Excerpted records: Begin

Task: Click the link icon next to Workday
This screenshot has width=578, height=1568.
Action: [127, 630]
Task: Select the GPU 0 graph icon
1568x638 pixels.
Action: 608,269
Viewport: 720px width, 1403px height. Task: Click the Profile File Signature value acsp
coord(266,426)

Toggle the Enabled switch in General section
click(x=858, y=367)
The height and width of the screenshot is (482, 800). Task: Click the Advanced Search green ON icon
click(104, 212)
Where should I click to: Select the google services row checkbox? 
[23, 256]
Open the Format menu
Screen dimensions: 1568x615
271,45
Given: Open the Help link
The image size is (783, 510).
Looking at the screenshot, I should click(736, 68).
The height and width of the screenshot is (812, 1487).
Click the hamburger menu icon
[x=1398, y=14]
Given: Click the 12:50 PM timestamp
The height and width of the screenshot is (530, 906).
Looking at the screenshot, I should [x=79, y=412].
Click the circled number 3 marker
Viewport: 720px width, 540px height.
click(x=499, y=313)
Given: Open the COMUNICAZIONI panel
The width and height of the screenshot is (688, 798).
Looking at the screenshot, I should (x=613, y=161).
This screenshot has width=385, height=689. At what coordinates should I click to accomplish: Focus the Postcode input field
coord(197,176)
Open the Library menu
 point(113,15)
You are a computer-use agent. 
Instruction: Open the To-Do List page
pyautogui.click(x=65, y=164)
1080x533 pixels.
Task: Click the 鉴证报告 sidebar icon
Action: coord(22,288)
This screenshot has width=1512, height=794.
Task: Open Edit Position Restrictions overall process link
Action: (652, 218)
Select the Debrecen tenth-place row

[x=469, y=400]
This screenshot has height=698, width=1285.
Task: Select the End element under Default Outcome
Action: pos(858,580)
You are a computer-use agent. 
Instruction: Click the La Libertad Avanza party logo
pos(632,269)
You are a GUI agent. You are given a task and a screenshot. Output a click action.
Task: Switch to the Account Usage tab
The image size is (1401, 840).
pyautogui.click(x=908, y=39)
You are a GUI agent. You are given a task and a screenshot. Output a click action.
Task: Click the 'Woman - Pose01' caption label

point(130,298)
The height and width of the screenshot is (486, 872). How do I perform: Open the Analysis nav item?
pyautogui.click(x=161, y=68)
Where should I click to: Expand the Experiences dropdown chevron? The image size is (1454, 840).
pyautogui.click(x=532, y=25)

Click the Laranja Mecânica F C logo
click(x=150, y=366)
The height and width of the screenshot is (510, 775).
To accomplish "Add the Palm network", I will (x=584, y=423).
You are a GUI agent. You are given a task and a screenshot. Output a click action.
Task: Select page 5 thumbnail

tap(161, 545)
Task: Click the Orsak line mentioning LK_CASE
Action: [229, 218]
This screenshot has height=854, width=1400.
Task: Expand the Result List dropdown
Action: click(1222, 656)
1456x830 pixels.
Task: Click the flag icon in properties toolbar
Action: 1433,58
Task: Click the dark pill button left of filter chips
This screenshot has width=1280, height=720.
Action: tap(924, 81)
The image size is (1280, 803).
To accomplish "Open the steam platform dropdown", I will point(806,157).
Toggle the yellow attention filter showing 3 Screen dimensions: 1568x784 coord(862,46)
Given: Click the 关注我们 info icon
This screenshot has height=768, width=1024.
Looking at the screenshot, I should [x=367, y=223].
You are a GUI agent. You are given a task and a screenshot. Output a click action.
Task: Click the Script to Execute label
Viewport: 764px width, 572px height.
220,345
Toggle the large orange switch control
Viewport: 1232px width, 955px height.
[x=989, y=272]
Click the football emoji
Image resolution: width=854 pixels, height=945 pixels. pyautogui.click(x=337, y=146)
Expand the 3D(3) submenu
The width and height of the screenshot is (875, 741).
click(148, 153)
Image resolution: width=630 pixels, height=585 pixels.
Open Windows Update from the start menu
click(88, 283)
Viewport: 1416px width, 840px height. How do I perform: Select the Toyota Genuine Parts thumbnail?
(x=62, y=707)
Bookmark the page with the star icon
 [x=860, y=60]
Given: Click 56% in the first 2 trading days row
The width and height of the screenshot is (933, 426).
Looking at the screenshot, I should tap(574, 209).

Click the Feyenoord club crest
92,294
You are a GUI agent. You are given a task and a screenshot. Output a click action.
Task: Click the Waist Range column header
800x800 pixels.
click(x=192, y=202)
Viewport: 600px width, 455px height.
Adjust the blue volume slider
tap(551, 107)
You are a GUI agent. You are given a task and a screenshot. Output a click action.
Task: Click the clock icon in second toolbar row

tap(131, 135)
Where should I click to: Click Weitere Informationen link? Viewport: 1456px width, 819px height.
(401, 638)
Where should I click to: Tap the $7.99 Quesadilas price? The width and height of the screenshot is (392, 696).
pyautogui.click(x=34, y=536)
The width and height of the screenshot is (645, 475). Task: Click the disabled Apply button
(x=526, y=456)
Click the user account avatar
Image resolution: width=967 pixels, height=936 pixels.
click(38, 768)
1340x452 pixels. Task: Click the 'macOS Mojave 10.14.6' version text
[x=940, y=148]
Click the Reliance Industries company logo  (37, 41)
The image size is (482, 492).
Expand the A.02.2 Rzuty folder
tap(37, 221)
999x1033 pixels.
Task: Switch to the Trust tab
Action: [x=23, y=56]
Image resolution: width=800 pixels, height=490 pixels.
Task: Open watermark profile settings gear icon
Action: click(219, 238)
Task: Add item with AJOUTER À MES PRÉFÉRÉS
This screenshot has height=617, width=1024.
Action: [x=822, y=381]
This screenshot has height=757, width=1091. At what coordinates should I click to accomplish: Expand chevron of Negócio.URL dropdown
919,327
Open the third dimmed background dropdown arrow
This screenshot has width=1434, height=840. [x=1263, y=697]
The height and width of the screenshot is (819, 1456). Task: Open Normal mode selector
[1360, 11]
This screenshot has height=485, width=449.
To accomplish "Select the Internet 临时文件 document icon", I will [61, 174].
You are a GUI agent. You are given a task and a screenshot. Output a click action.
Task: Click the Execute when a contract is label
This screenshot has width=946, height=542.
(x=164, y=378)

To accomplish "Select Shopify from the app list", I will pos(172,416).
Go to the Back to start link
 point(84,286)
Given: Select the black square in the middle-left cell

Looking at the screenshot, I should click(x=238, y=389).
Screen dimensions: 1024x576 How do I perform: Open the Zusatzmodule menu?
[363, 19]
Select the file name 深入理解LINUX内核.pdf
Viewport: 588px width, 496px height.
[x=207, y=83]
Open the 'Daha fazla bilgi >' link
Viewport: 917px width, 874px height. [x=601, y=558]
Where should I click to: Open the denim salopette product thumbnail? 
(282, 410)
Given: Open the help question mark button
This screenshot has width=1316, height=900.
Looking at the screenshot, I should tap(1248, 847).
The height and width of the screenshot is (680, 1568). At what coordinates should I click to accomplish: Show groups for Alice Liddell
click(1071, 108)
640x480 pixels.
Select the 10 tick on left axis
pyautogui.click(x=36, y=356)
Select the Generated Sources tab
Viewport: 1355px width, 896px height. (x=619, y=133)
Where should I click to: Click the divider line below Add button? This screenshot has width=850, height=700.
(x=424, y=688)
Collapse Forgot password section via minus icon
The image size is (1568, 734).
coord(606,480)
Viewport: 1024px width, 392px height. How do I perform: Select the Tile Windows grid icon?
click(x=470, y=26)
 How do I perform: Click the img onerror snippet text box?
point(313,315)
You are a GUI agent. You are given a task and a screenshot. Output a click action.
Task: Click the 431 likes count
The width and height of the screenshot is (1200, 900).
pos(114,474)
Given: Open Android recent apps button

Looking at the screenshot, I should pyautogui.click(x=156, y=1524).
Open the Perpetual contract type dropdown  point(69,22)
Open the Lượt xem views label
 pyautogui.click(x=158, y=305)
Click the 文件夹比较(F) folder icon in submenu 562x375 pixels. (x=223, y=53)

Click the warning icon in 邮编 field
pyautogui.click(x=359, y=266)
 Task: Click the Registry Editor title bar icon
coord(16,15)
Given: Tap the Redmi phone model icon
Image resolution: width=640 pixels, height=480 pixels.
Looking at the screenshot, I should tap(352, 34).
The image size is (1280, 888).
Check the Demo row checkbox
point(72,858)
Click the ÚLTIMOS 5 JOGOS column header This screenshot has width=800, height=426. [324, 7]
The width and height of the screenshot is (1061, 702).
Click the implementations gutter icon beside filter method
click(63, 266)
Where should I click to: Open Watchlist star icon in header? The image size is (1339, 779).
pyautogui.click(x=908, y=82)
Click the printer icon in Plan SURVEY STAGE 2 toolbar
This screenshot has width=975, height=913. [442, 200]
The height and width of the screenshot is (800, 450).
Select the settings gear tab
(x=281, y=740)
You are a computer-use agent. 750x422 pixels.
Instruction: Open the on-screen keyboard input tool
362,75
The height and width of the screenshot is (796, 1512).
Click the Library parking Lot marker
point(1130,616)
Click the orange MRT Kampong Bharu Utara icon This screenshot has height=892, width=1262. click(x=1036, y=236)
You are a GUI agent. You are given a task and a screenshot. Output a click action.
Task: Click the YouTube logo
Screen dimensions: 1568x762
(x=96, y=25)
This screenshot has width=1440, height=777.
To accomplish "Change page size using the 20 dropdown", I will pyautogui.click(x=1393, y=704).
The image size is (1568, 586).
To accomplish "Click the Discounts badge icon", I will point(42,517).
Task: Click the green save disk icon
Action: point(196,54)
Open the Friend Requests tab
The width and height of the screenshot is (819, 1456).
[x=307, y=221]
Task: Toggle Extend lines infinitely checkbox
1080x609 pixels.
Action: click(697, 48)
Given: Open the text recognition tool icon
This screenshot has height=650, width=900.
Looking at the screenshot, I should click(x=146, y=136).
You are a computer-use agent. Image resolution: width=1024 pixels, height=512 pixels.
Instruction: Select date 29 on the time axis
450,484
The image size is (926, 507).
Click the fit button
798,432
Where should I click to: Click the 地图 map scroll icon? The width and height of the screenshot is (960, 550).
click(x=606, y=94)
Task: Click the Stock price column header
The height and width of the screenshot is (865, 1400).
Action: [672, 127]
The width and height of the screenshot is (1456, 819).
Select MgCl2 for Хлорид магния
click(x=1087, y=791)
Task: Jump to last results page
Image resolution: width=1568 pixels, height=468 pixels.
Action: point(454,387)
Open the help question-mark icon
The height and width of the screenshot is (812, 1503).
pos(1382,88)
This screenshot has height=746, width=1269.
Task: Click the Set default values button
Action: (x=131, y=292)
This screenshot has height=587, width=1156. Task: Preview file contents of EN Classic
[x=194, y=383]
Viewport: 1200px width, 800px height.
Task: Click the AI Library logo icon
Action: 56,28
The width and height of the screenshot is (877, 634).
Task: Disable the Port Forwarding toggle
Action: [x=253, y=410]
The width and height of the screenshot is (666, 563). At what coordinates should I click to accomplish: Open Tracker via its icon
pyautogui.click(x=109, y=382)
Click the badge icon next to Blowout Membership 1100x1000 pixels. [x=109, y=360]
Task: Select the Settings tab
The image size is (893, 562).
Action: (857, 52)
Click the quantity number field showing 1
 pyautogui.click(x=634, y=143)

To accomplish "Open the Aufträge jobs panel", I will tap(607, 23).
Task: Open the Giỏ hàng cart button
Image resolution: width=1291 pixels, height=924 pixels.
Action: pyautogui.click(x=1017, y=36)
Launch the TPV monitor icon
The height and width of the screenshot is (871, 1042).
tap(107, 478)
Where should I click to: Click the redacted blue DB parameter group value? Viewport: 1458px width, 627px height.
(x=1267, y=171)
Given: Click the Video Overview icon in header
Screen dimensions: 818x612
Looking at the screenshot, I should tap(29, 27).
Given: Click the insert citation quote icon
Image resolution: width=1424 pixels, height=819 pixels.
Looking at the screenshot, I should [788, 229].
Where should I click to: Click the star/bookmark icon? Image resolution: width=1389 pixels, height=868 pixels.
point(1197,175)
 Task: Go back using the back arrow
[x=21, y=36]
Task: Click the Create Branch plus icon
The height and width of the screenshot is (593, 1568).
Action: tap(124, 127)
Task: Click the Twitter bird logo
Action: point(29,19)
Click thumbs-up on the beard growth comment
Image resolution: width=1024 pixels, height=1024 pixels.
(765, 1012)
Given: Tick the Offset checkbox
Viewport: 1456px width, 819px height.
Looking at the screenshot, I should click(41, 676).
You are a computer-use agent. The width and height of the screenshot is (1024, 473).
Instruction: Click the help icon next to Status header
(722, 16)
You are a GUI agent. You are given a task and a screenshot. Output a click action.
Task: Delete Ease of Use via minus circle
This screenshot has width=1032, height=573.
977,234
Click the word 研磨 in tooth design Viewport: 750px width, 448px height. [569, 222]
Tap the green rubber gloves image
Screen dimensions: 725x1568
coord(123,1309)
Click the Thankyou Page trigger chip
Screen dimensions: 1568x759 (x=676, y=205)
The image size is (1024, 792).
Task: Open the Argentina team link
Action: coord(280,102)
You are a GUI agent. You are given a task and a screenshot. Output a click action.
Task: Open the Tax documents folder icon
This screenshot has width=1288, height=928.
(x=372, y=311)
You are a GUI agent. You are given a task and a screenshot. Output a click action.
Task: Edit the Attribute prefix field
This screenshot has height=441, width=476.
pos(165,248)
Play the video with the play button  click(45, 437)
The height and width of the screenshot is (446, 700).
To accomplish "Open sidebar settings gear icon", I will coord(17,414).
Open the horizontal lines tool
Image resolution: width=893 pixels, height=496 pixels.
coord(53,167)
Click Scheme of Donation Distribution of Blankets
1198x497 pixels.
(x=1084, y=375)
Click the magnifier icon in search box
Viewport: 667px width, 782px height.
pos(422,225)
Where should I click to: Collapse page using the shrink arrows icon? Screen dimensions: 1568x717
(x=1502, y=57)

Excerpted records: End

• Directions
Select and copy each line from the data that includes the word "lines".

• Result of this exercise
Task: Toggle Extend lines infinitely checkbox
Open the horizontal lines tool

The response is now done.